Evaluation of the Margin \(\alpha \): From Table 3, we can see that BLM further improves performance on RAF-DB.

The margin \(\alpha \) in Block-Loss is set to 0.01 by default. We evaluate the \(\alpha \) in FERPlus, the result is shown in Fig. 4(b). Increasing from 0 to 0.01 gradually improves the performance while larger \(\alpha \) leads to fast degradation, which indicates the features of the overall face image are also important for FER. It also further confirms that we need to combine local features and global features. We mainly carry out the combination of local features and global features in two aspects. One is to input the global vector into BLM, and the other is to appropriately emphasize the key blocks selected by OAM.

4.5 Results and Comparison

We compare our RRWN to several methods on RAF-DB, FERPlus, AffectNet, and SFEW including attention-based methods [19, 20, 27] and loss-function methods [5, 18, 21]. The result is shown in Table 4.

pACNN [20] re-weights each patch according to the attention mechanism. gACNN [19] leverages a patch-based attention network and a global network. RAN-ResNet18 [27] captures the importance of facial regions and aggregates region features into a compact representation. These attention-based methods are time-consuming due to the carefully designed deep neural networks. Our RRWN does not increase much computational expense by simply adding two modules to the existing network architecture. DLP-CNN [18] uses a locality-preserving loss for network training. Island Loss [5] proposes the island loss which combines the Center Loss [28] and an inter-class loss. IACNN [21] proposes an identity-sensitive contrastive loss to achieve identity-invariant FER. These loss-function methods do not emphasize the key block of the face image, whereas our RRWN emphasizes the key block in the non-occluded blocks. Our RRWN outperforms these recent methods with \(85.80\%\), \(87.70\%\), \(58.70\%\), \(54.26\%\) on RAF-DB, FERPlus, AffectNet, and SFEW.
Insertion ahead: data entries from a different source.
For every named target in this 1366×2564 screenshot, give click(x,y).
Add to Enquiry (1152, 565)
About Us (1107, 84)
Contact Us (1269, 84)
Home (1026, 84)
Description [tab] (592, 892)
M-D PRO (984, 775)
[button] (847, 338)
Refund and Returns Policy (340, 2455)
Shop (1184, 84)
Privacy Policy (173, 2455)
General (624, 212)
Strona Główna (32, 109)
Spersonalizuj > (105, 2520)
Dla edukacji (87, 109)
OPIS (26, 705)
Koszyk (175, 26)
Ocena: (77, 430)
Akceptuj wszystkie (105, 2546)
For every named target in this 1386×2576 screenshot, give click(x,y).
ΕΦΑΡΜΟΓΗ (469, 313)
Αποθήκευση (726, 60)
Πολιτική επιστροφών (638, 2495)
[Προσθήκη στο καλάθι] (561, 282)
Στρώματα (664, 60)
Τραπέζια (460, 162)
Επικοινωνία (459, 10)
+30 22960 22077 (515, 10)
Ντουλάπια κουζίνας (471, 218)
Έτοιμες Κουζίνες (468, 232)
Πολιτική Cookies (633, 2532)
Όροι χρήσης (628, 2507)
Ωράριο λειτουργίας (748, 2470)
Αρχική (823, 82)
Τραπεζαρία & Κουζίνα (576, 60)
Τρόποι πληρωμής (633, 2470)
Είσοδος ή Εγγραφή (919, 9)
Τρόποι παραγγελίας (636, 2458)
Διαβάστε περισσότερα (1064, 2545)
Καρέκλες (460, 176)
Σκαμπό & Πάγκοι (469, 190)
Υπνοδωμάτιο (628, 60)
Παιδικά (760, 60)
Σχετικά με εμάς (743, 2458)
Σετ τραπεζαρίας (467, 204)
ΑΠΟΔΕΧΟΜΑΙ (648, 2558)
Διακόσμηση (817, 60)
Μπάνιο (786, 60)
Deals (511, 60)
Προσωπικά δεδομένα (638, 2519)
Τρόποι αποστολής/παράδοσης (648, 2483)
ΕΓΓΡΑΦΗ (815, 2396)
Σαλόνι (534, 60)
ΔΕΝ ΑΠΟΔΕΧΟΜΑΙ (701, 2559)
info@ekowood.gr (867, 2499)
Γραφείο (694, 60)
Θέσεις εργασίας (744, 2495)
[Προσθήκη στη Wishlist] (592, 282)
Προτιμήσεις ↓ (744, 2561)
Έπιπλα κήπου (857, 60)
Table 4. Comparison on datasets with occlusions

5 Conclusion

In this work, we propose RRWN to address facial expression recognition in the presence of occlusions. Our RRWN uses the Occlusion-Aware module (OAM) to adaptively capture and emphasize the uncovered area of the face. In addition, we design a region biased loss (Block-Loss) function to encourage high weight for the most important region. We evaluate our method on real-world datasets. Experiments show that our proposed method has substantial improvement on RAF-DB, FERPlus, AffectNet, and SFEW compared with other methods.